Task details: Reproduce the rows from the start through the line containing "point(325,1279)", substituting "taskbar" for "dock" and leaving everything else unchanged. Omit the pictures.

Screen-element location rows
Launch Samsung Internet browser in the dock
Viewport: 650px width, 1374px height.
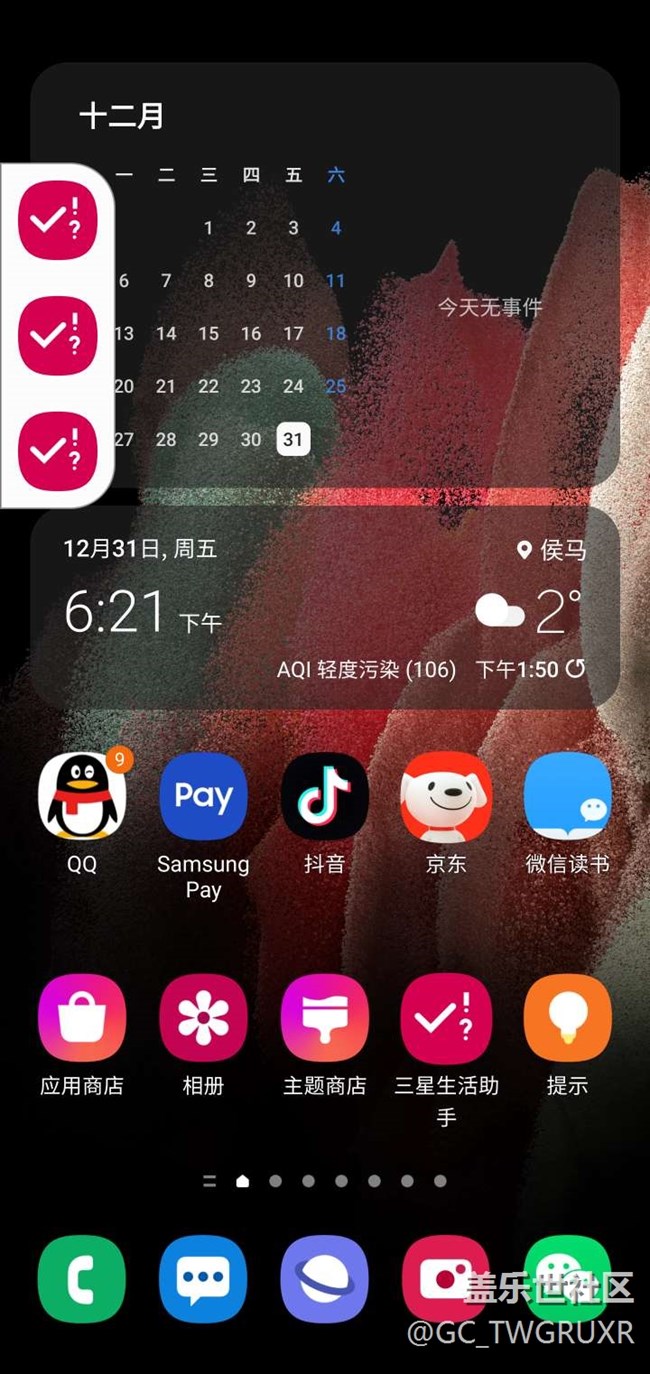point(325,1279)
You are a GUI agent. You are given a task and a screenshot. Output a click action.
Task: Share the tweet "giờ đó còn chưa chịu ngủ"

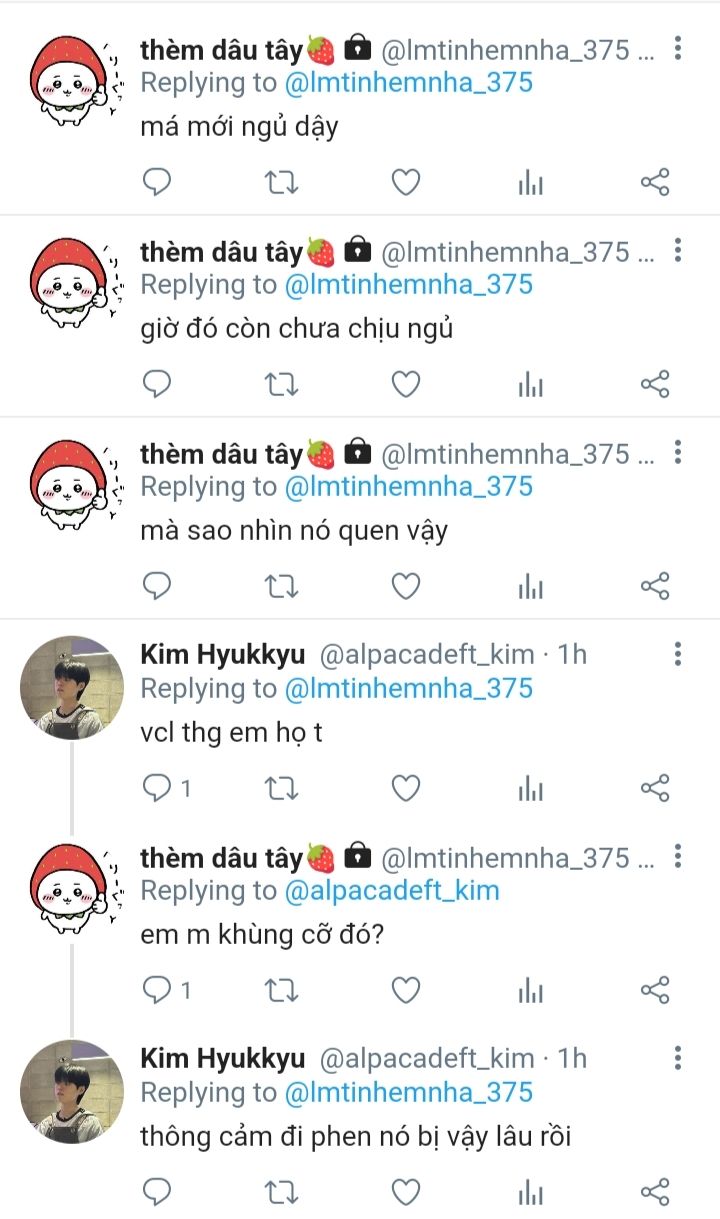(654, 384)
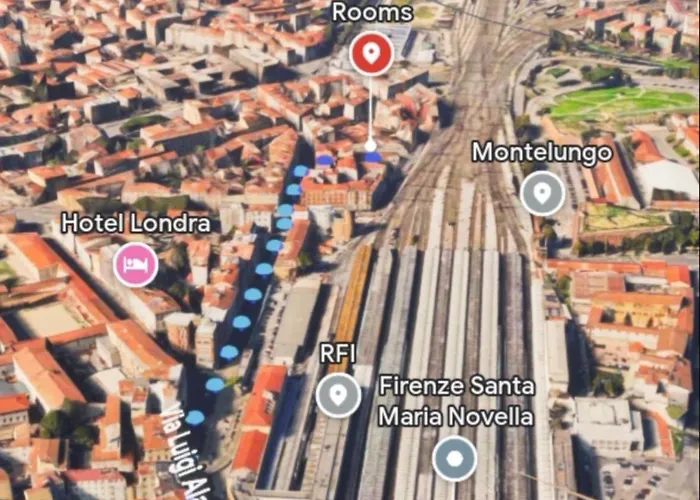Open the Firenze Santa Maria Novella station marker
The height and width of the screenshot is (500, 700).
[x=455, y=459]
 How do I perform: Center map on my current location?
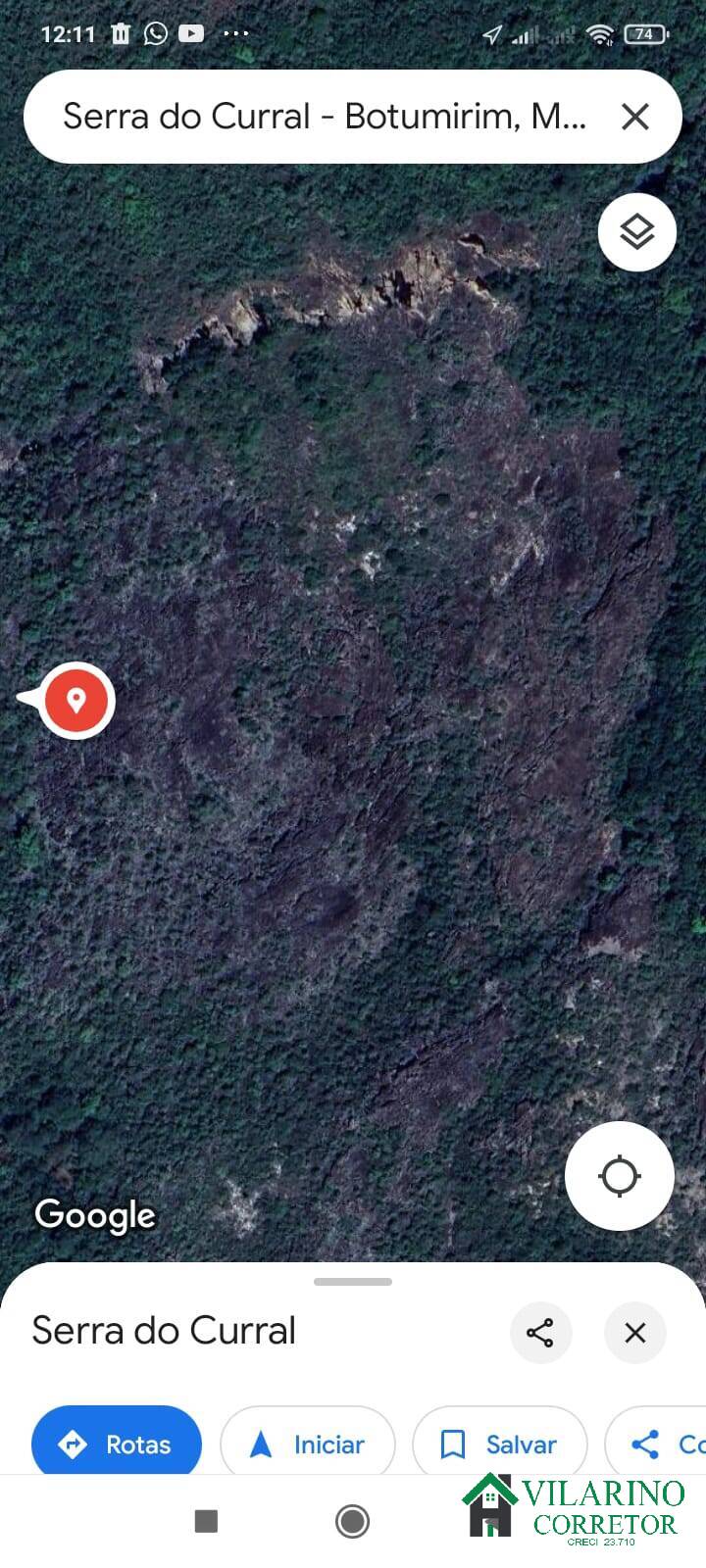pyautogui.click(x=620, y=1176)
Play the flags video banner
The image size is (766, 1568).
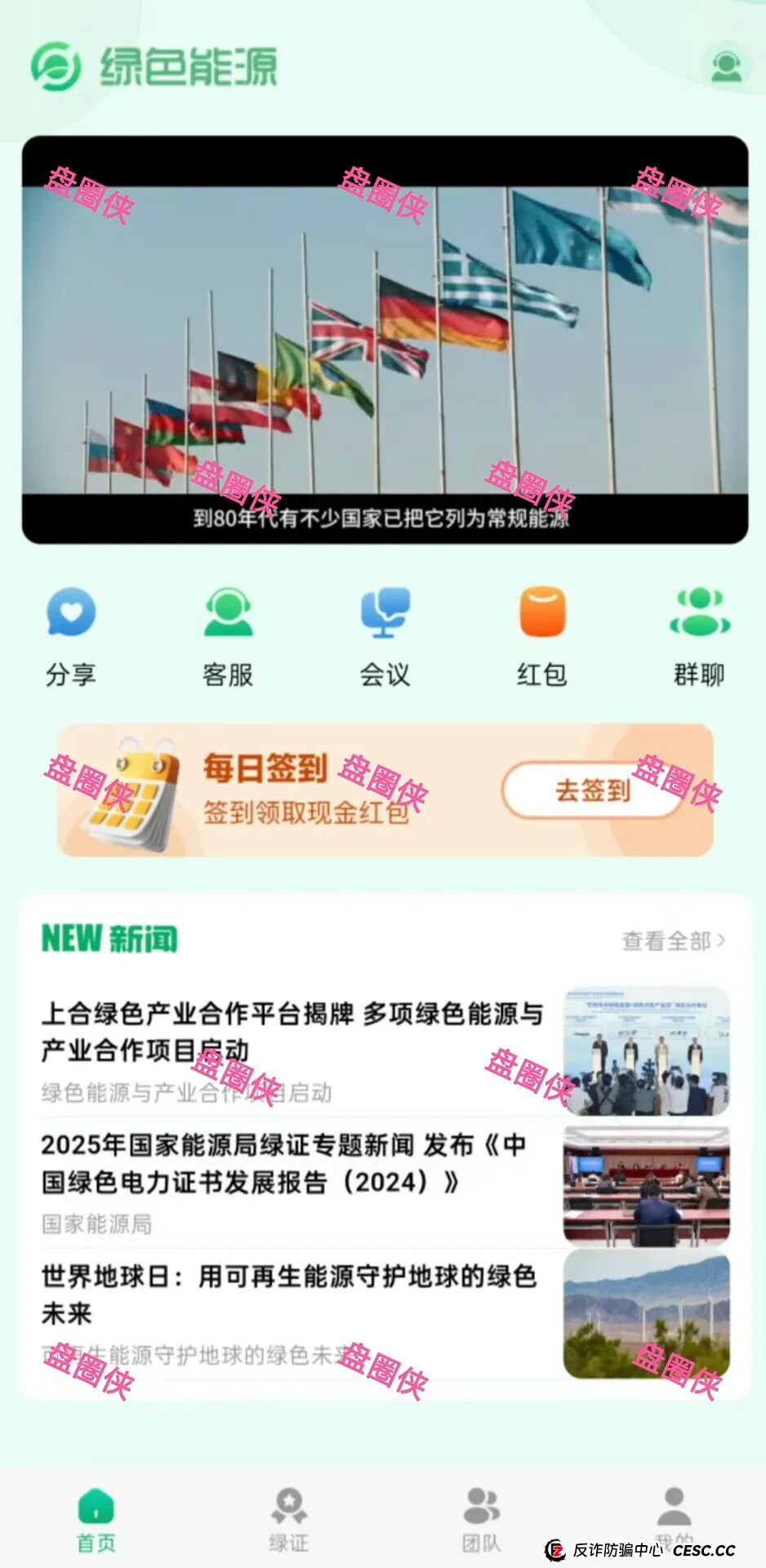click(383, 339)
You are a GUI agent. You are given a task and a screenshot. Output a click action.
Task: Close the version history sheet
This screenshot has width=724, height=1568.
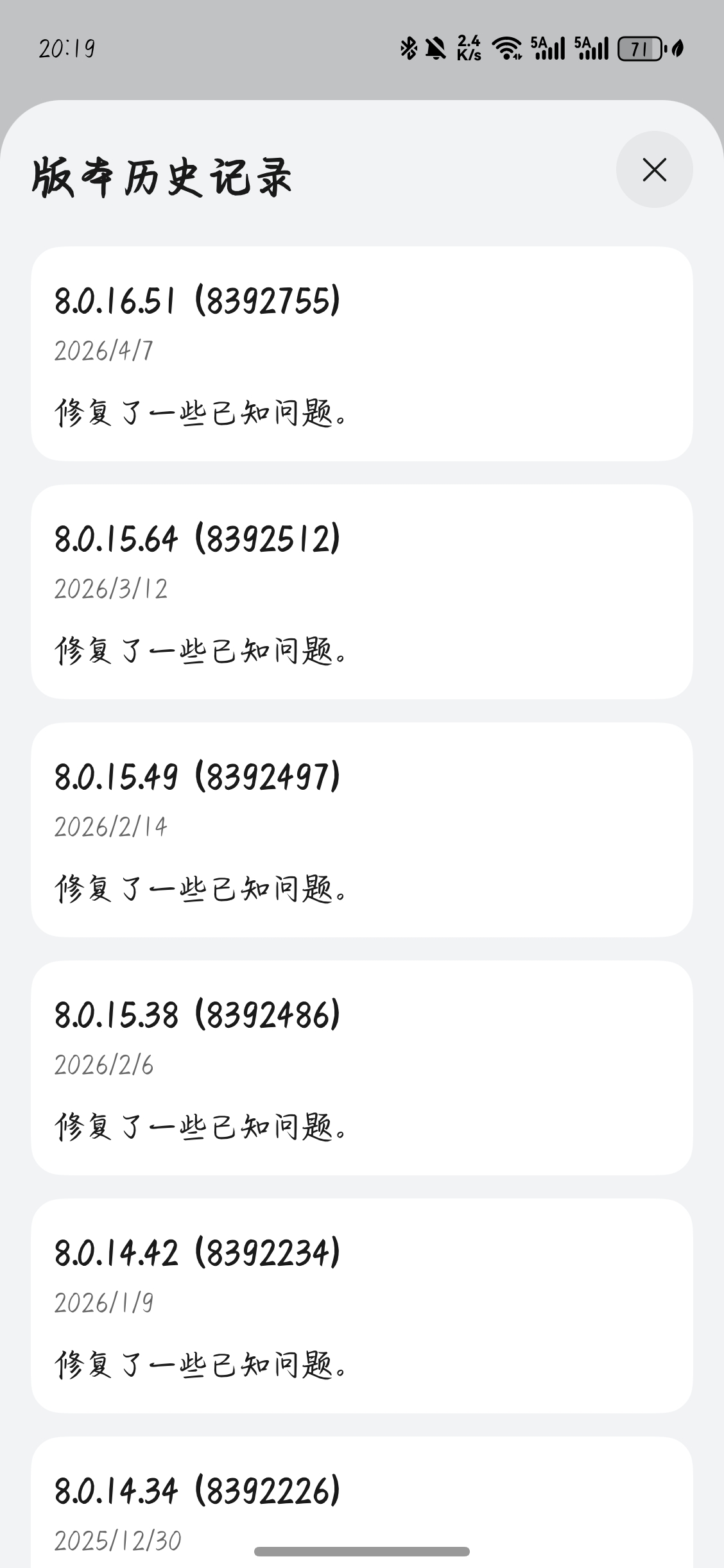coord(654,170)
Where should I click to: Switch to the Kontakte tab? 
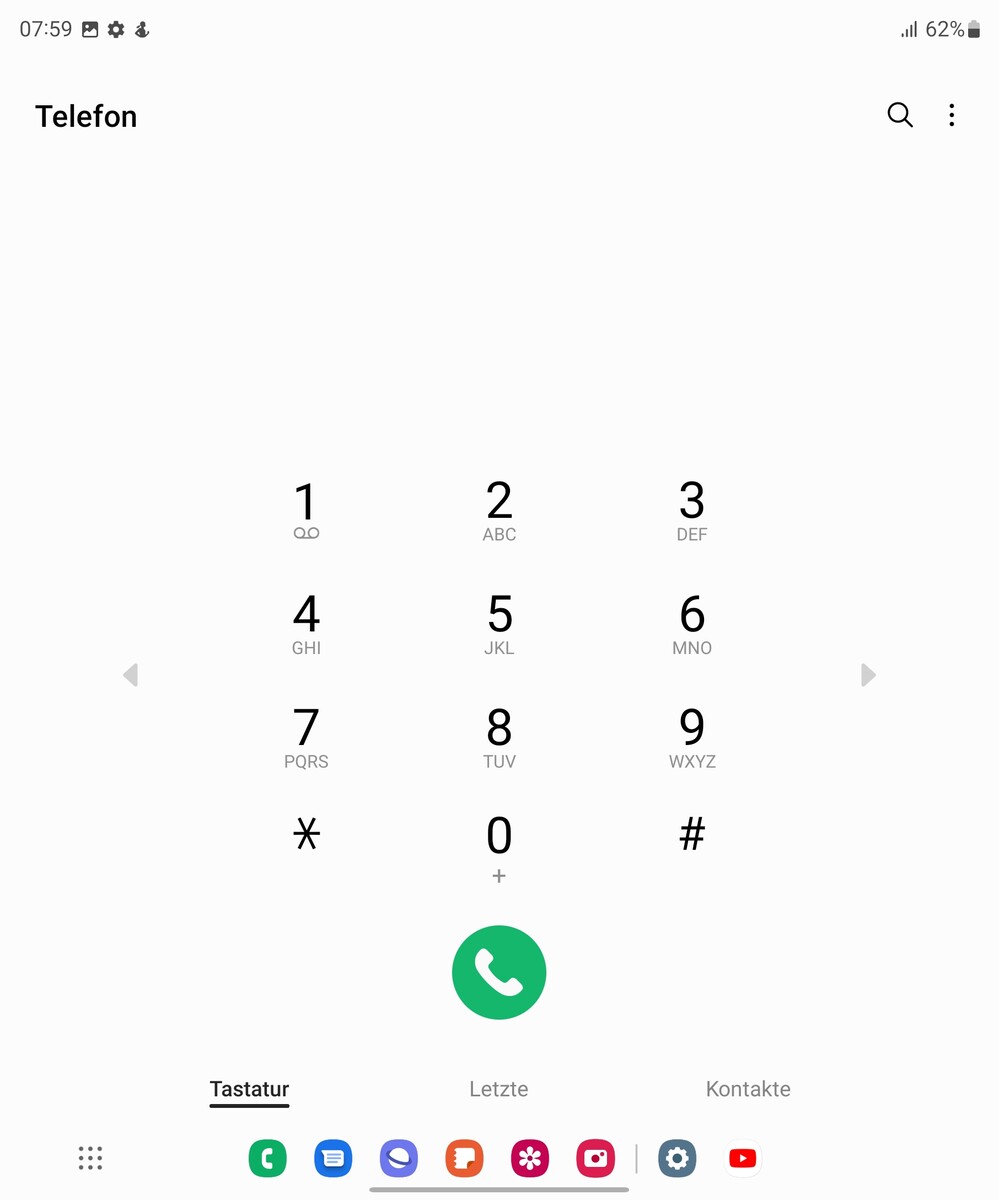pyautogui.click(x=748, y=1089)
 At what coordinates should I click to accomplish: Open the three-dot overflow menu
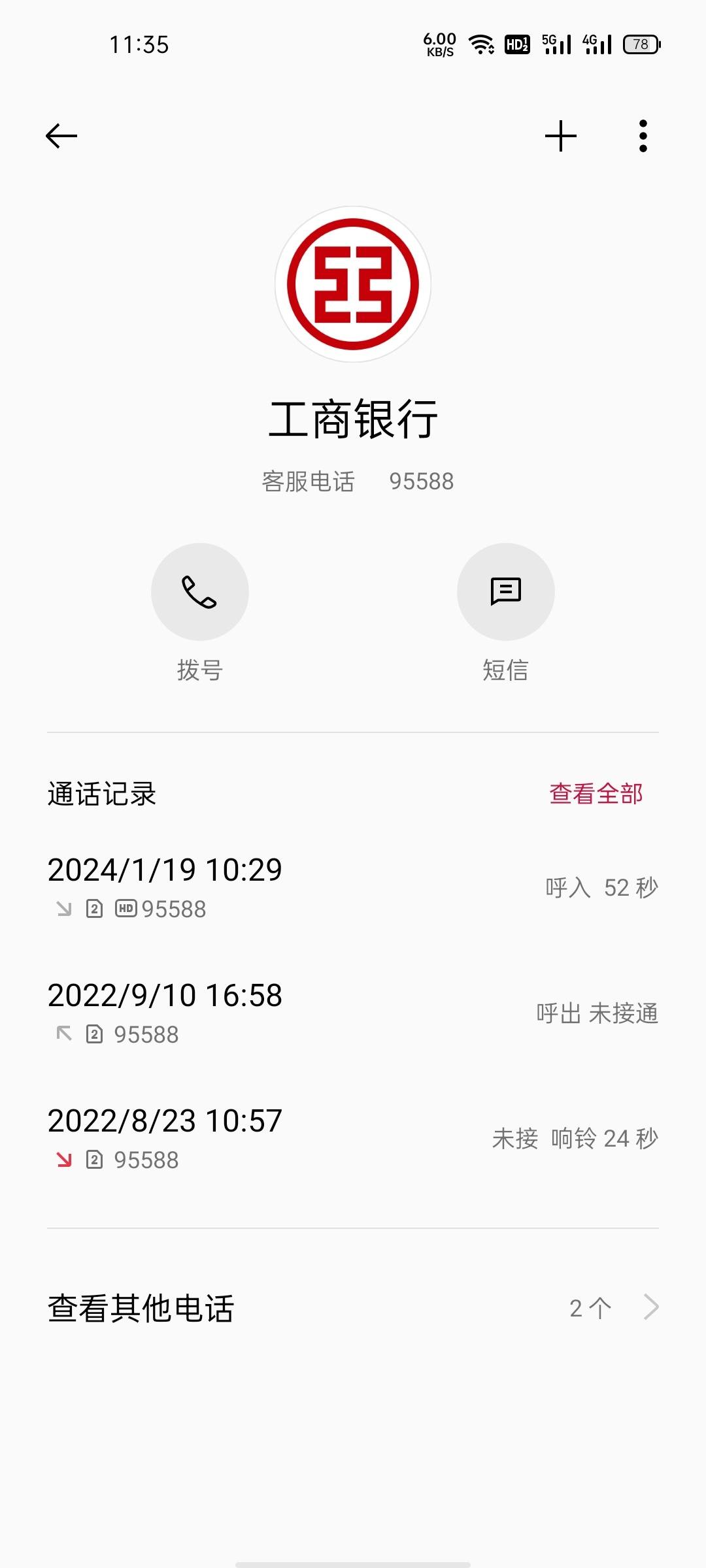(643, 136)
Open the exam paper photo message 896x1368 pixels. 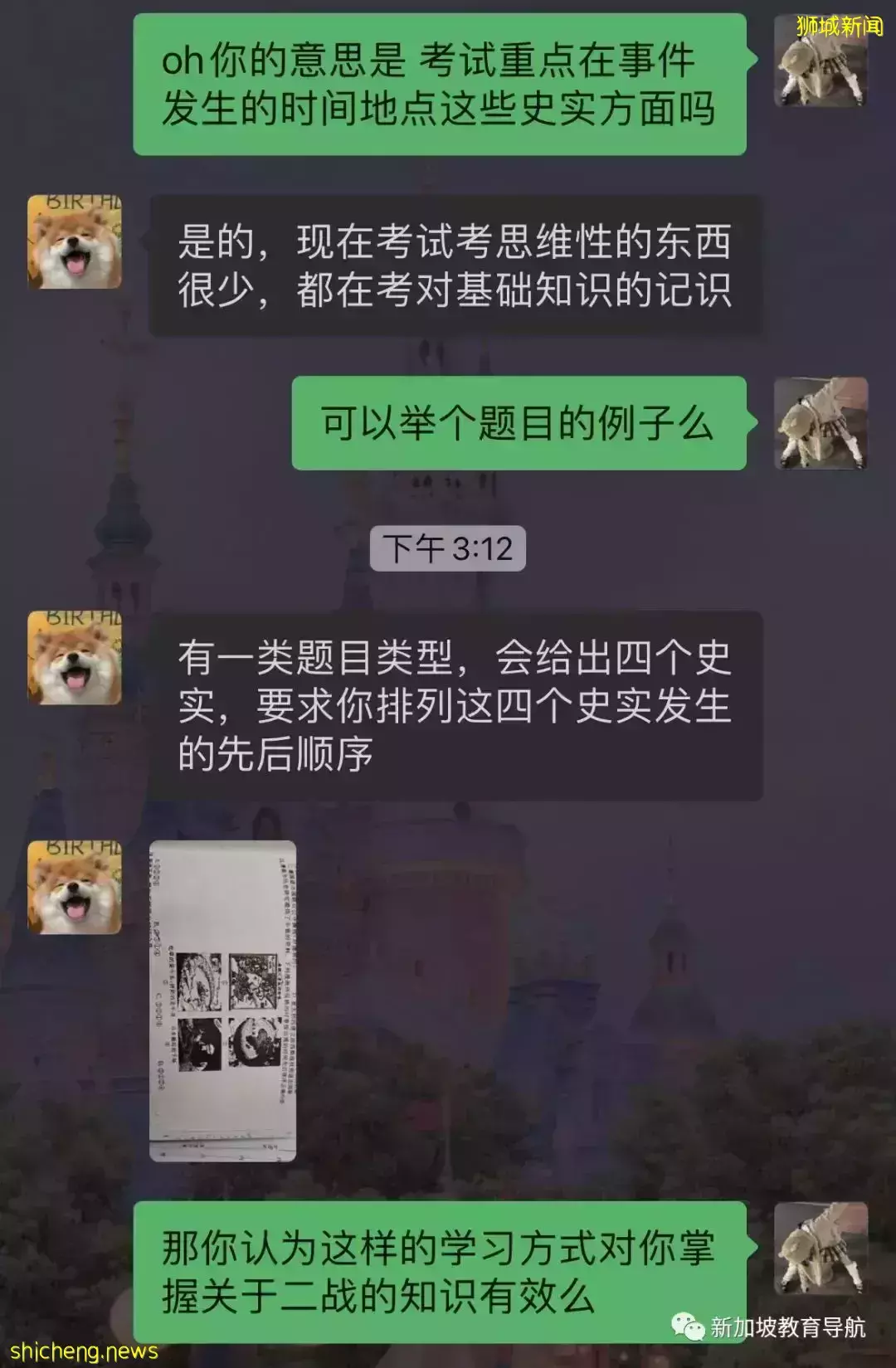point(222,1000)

Complete output:
Launch Samsung Internet browser in the taskbar
Viewport: 650px width, 1374px height.
point(325,1279)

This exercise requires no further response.